Post-translational modification of proteins with lipids, the most hydrophobic moieties in the cell, reshapes protein-membrane and protein-protein interactions, and thereby, dramatically affects protein structure, localization, and trafficking. Given its extreme hydrophobicity, protein lipidation conceivably plays a central role in almost all membrane associated biological pathways, such as cell signaling, protein secretion, cell death and immunity. In this context, eukaryotic cells have evolved dozens of enzymes and a range of regulatory proteins to ensure the correct addition and removal of lipid modifications at the desired sites for hundreds of substrate proteins. However, since lipidation is highly variable (long, medium, and short lipidations at the same site may display very different cellular functions), reversible and often cross-talks with other protein post-translational modifications (PTMs), understanding the biological and physiological functions of lipidation remains challenging; and the common loss-of-function mutagenesis approaches are often not well suited for exploring protein lipidation. Furthermore, lipidation is a clinically-proven PTM that has shown great promise in a variety of top-selling drugs. The generation of lipidated recombinant polypeptides was typically achieved by direct chemical modification of the polypeptide, an approach highly challenging for most proteins due to the poor solubility of hydrophobic lipid mimic that requires solvation in an organic solvent. Although site-specific lipidation has succeeded in a few peptides for therapeutic purposes, most protein drugs could not survive through organic labeling conditions. Co-translational incorporation of lipid mimics into protein in a site-specific manner could efficiently circumvent these limitations.

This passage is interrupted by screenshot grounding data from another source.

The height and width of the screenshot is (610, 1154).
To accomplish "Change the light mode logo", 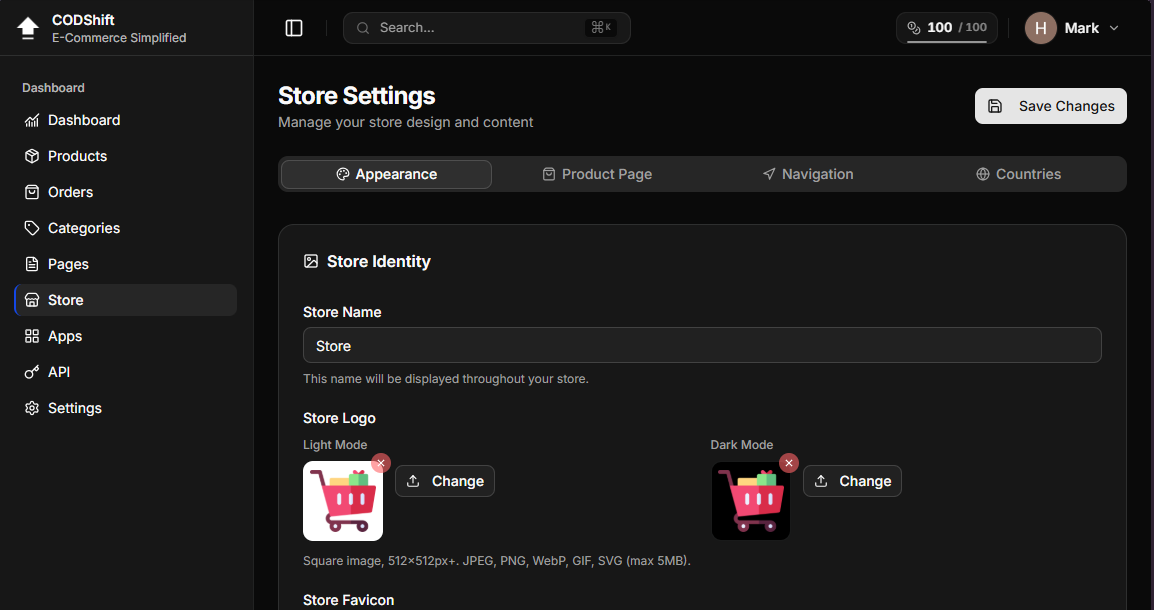I will click(x=445, y=481).
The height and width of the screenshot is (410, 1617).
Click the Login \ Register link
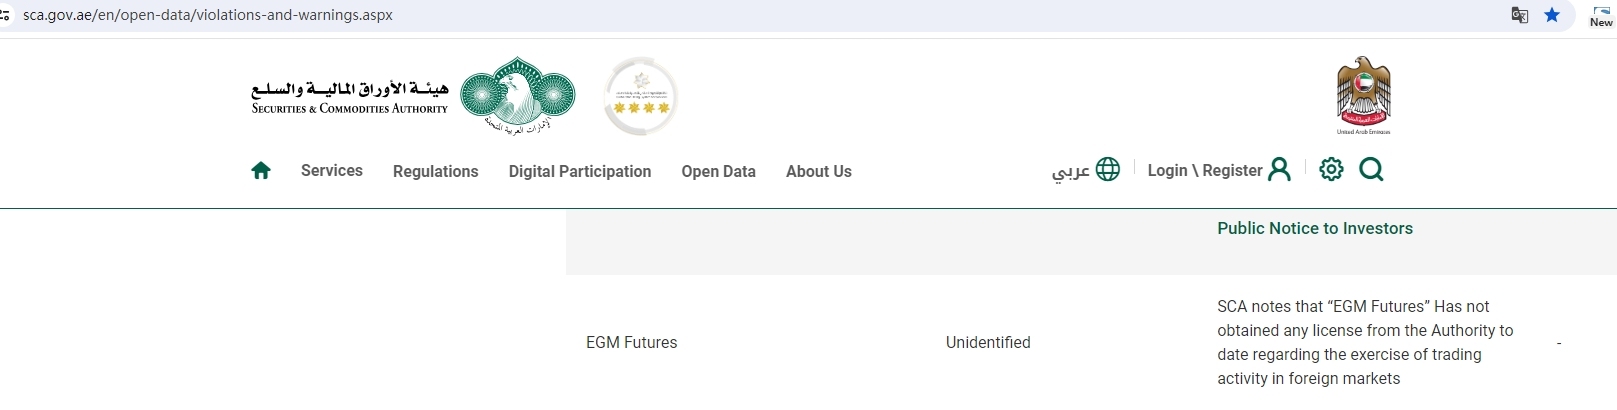coord(1205,171)
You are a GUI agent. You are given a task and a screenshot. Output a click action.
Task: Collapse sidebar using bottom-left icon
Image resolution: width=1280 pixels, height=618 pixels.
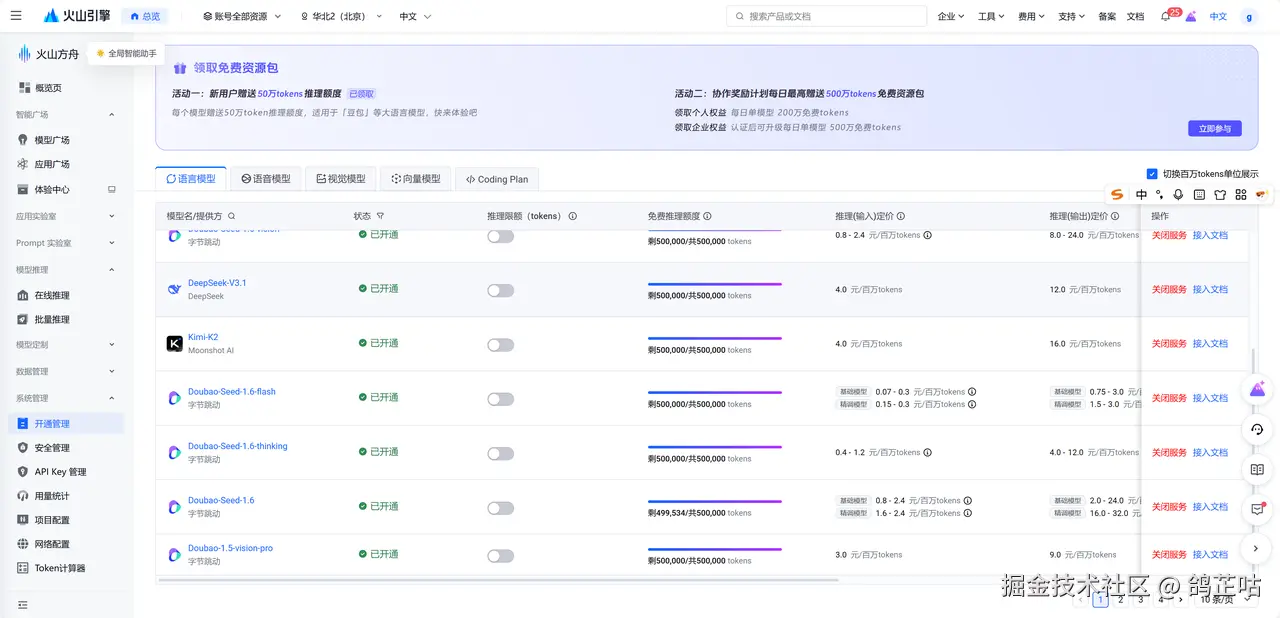(x=23, y=605)
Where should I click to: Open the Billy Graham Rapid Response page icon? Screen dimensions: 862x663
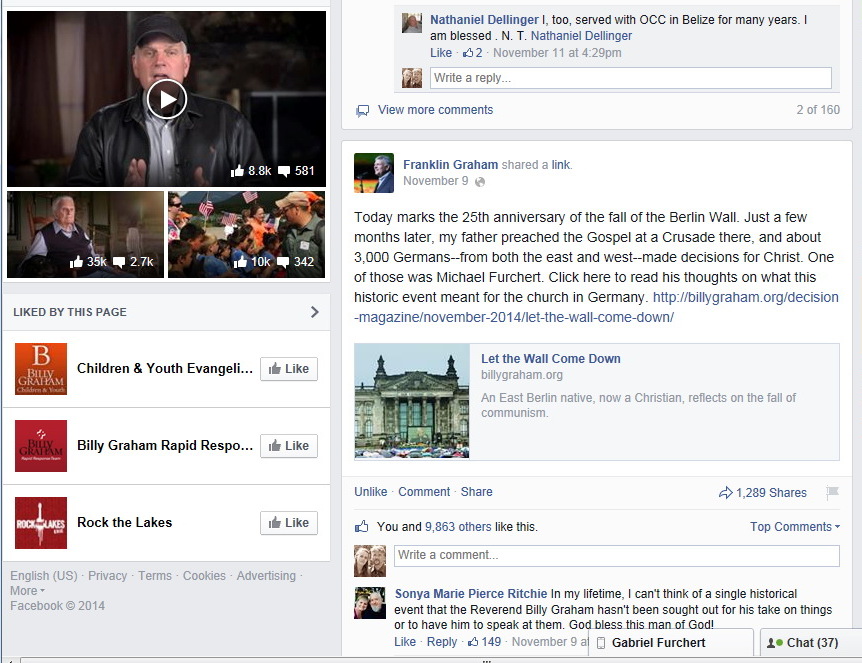41,446
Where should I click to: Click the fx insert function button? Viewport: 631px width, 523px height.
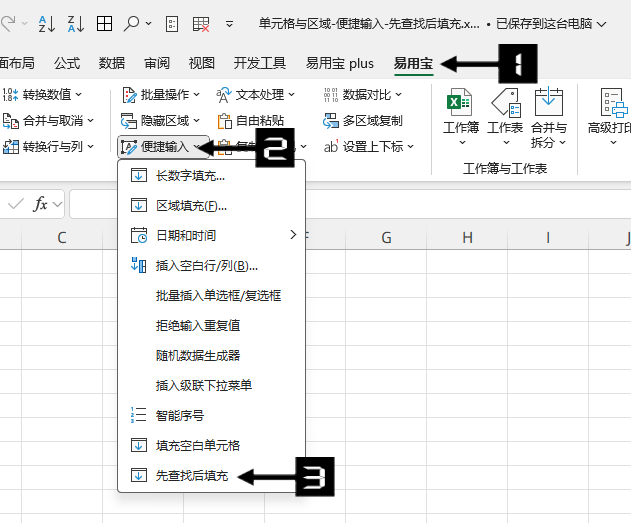click(x=41, y=204)
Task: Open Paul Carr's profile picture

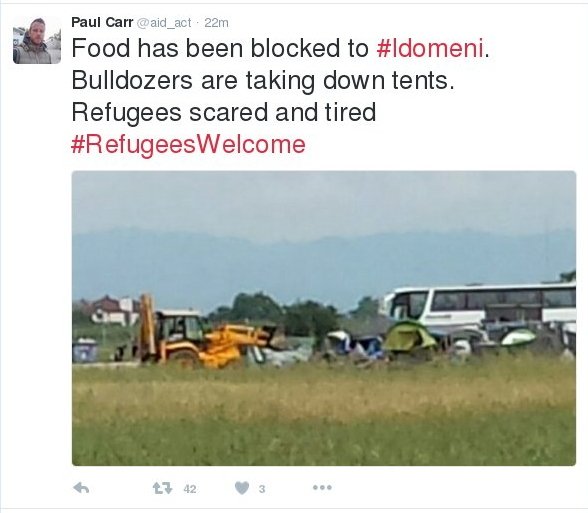Action: point(37,40)
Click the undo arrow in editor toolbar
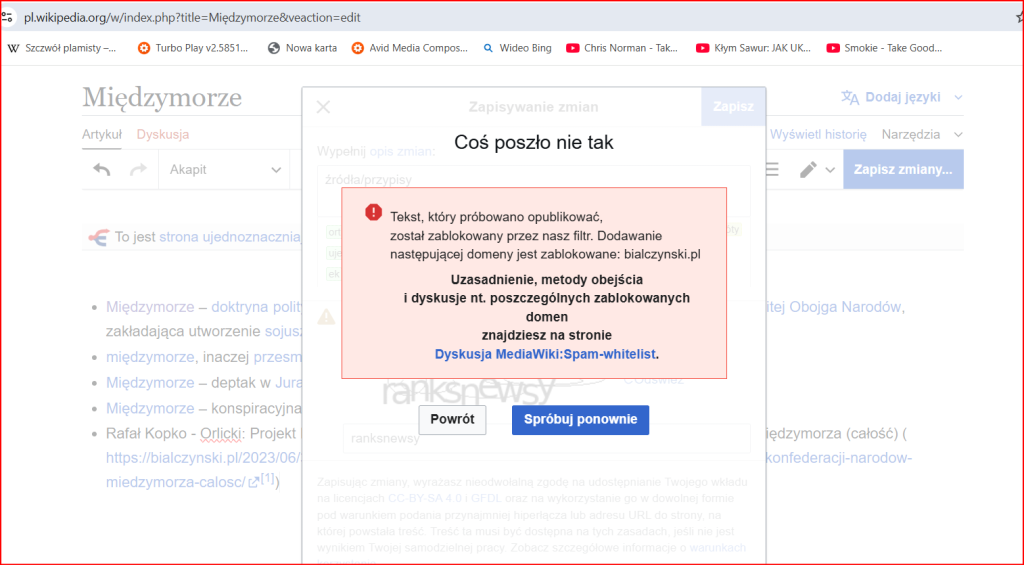 [102, 170]
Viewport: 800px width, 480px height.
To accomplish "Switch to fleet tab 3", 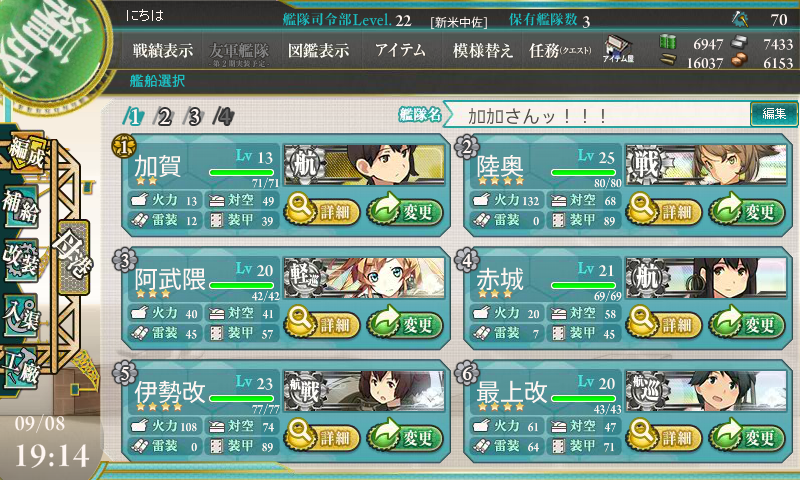I will point(193,117).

Figure 1. Computational design and genetic incorporation of lipidation mimics in living cells for biological application and therapeutic advance.
Herein, the authors report a computational approach for designing lipidation mimics that fully recapitulate the biochemical properties of natural lipidation in membrane association and albumin binding. Further, they establish an engineered system for co-translational incorporation of these lipidation mimics into any desired position of proteins in E. coli and mammalian cells. they demonstrate the utility of these length-tunable lipidation mimics in diverse applications, including improving the half-life and activity of therapeutic proteins in living mice, anchoring functional proteins to membrane by substituting natural lipidation, functional characterization of protein carrying different lengths of lipidation, and determining the plasma membrane binding capacity of a given compound. The study enables gain-of-function studies of lipidation in hundreds of proteins and facilitates the creation of superior therapeutic candidates.
Dr. Wenlong Ding and Chao Liu are the co-first authors and Dr. Shixian Lin is the corresponding author in this study. This research was supported by the National Key R&D Program of China (Grant 2019YFA09006600), the National Natural Science Foundation of China (Grants 22222705, 92253302, 91953113, 21877096, and 22207095), and China Postdoctoral Science Foundation (grant 2019M652072).